◆ **Information shown**:
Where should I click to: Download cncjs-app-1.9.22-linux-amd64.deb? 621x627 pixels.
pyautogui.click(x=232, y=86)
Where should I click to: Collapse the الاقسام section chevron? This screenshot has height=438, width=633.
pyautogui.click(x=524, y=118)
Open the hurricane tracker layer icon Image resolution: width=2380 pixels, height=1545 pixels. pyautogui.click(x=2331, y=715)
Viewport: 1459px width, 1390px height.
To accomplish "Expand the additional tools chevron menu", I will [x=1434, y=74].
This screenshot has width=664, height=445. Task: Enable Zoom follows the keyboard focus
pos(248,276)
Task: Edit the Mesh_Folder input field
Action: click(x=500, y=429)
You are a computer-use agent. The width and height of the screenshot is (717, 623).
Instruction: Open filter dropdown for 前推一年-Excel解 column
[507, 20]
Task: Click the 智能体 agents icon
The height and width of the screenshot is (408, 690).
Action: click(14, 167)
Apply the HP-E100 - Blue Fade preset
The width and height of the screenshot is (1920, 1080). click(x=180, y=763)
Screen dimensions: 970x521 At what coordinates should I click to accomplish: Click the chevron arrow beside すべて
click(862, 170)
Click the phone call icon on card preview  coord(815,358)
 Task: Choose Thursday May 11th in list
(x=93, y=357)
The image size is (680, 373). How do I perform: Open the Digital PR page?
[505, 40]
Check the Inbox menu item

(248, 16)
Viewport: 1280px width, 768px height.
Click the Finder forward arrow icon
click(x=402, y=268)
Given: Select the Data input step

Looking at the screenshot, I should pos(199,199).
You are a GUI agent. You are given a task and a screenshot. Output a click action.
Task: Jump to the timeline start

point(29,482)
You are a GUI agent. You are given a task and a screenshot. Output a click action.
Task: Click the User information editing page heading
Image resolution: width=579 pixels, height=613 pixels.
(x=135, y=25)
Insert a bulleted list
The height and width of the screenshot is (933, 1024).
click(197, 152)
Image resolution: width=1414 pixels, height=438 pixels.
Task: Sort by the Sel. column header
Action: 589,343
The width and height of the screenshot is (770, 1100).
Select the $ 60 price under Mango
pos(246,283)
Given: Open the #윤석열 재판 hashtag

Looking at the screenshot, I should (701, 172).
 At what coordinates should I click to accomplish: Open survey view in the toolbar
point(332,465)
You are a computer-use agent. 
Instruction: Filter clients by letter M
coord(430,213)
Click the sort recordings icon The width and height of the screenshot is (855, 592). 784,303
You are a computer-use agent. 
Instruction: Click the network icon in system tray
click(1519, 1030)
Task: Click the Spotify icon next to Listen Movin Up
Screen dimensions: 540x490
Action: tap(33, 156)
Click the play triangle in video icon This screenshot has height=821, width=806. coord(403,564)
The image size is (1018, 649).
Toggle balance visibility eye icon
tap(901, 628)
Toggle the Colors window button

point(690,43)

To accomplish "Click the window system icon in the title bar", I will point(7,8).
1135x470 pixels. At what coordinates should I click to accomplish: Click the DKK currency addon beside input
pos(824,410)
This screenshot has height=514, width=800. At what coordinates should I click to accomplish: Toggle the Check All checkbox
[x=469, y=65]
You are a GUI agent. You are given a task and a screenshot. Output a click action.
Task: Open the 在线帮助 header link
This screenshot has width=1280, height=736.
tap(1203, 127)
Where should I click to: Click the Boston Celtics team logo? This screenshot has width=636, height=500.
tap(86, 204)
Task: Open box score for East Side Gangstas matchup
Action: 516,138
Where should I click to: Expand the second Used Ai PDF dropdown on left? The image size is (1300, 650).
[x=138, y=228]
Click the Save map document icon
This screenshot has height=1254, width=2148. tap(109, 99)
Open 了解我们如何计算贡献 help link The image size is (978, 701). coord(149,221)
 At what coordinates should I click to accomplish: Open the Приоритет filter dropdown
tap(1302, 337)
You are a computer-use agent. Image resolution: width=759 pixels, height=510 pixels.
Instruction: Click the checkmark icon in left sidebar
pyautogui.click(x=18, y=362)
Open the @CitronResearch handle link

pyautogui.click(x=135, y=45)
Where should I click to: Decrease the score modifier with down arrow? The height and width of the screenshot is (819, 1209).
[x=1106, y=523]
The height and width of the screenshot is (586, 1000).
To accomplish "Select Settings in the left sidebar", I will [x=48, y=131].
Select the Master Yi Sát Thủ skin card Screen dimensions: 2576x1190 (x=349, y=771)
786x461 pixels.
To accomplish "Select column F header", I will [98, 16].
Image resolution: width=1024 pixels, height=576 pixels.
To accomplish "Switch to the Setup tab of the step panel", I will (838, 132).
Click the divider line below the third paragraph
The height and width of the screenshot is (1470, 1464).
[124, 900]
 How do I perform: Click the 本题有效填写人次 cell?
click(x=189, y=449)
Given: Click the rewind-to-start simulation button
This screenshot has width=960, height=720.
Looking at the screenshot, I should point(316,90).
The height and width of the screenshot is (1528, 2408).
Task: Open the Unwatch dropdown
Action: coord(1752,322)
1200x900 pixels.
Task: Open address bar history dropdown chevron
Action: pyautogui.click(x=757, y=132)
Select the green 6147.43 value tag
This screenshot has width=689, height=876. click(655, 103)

◆ **Instructions for the task**: Copy all of the records above, replacing each "Where should I click to" with "Which spot should I click to" and leaving everything else as it is.

◆ **Exercise response**:
Which spot should I click to: Download cncjs-app-1.9.22-linux-amd64.deb? 621x627 pixels.
pyautogui.click(x=232, y=86)
Which spot should I click to: Collapse the الاقسام section chevron? This screenshot has height=438, width=633.
pyautogui.click(x=524, y=118)
Open the hurricane tracker layer icon Image resolution: width=2380 pixels, height=1545 pixels. pyautogui.click(x=2331, y=715)
Viewport: 1459px width, 1390px height.
To accomplish "Expand the additional tools chevron menu", I will [x=1434, y=74].
This screenshot has width=664, height=445. Task: Enable Zoom follows the keyboard focus
pos(248,276)
Task: Edit the Mesh_Folder input field
Action: click(x=500, y=429)
You are a computer-use agent. The width and height of the screenshot is (717, 623).
Instruction: Open filter dropdown for 前推一年-Excel解 column
[507, 20]
Task: Click the 智能体 agents icon
The height and width of the screenshot is (408, 690).
Action: click(14, 167)
Apply the HP-E100 - Blue Fade preset
The width and height of the screenshot is (1920, 1080). click(x=180, y=763)
Screen dimensions: 970x521 At what coordinates should I click to accomplish: Click the chevron arrow beside すべて
click(862, 170)
Click the phone call icon on card preview  coord(815,358)
 Task: Choose Thursday May 11th in list
(x=93, y=357)
The image size is (680, 373). How do I perform: Open the Digital PR page?
[505, 40]
Check the Inbox menu item

(248, 16)
Viewport: 1280px width, 768px height.
Click the Finder forward arrow icon
click(x=402, y=268)
Given: Select the Data input step

Looking at the screenshot, I should pos(199,199).
You are a GUI agent. You are given a task and a screenshot. Output a click action.
Task: Jump to the timeline start

point(29,482)
You are a GUI agent. You are given a task and a screenshot. Output a click action.
Task: Click the User information editing page heading
Image resolution: width=579 pixels, height=613 pixels.
(x=135, y=25)
Insert a bulleted list
The height and width of the screenshot is (933, 1024).
click(197, 152)
Image resolution: width=1414 pixels, height=438 pixels.
Task: Sort by the Sel. column header
Action: 589,343
The width and height of the screenshot is (770, 1100).
Select the $ 60 price under Mango
pos(246,283)
Given: Open the #윤석열 재판 hashtag

Looking at the screenshot, I should (701, 172).
 At what coordinates should I click to accomplish: Open survey view in the toolbar
point(332,465)
You are a computer-use agent. 
Instruction: Filter clients by letter M
coord(430,213)
Click the sort recordings icon The width and height of the screenshot is (855, 592). 784,303
You are a computer-use agent. 
Instruction: Click the network icon in system tray
click(1519, 1030)
Task: Click the Spotify icon next to Listen Movin Up
Screen dimensions: 540x490
Action: tap(33, 156)
Click the play triangle in video icon This screenshot has height=821, width=806. coord(403,564)
The image size is (1018, 649).
Toggle balance visibility eye icon
tap(901, 628)
Toggle the Colors window button

point(690,43)

To accomplish "Click the window system icon in the title bar", I will point(7,8).
1135x470 pixels. At what coordinates should I click to accomplish: Click the DKK currency addon beside input
pos(824,410)
This screenshot has height=514, width=800. At what coordinates should I click to accomplish: Toggle the Check All checkbox
[x=469, y=65]
You are a GUI agent. You are given a task and a screenshot. Output a click action.
Task: Open the 在线帮助 header link
This screenshot has width=1280, height=736.
tap(1203, 127)
Which spot should I click to: Click the Boston Celtics team logo? This screenshot has width=636, height=500.
tap(86, 204)
Task: Open box score for East Side Gangstas matchup
Action: 516,138
Which spot should I click to: Expand the second Used Ai PDF dropdown on left? The image size is (1300, 650).
[x=138, y=228]
Click the Save map document icon
This screenshot has height=1254, width=2148. tap(109, 99)
Open 了解我们如何计算贡献 help link The image size is (978, 701). coord(149,221)
 At what coordinates should I click to accomplish: Open the Приоритет filter dropdown
tap(1302, 337)
You are a computer-use agent. Image resolution: width=759 pixels, height=510 pixels.
Instruction: Click the checkmark icon in left sidebar
pyautogui.click(x=18, y=362)
Open the @CitronResearch handle link

pyautogui.click(x=135, y=45)
Which spot should I click to: Decrease the score modifier with down arrow? The height and width of the screenshot is (819, 1209).
[x=1106, y=523]
The height and width of the screenshot is (586, 1000).
To accomplish "Select Settings in the left sidebar", I will [x=48, y=131].
Select the Master Yi Sát Thủ skin card Screen dimensions: 2576x1190 (x=349, y=771)
786x461 pixels.
To accomplish "Select column F header", I will [98, 16].
Image resolution: width=1024 pixels, height=576 pixels.
To accomplish "Switch to the Setup tab of the step panel", I will (838, 132).
Click the divider line below the third paragraph
The height and width of the screenshot is (1470, 1464).
[124, 900]
 How do I perform: Click the 本题有效填写人次 cell?
click(x=189, y=449)
Given: Click the rewind-to-start simulation button
This screenshot has width=960, height=720.
Looking at the screenshot, I should point(316,90).
The height and width of the screenshot is (1528, 2408).
Task: Open the Unwatch dropdown
Action: coord(1752,322)
1200x900 pixels.
Task: Open address bar history dropdown chevron
Action: pyautogui.click(x=757, y=132)
Select the green 6147.43 value tag
This screenshot has width=689, height=876. click(655, 103)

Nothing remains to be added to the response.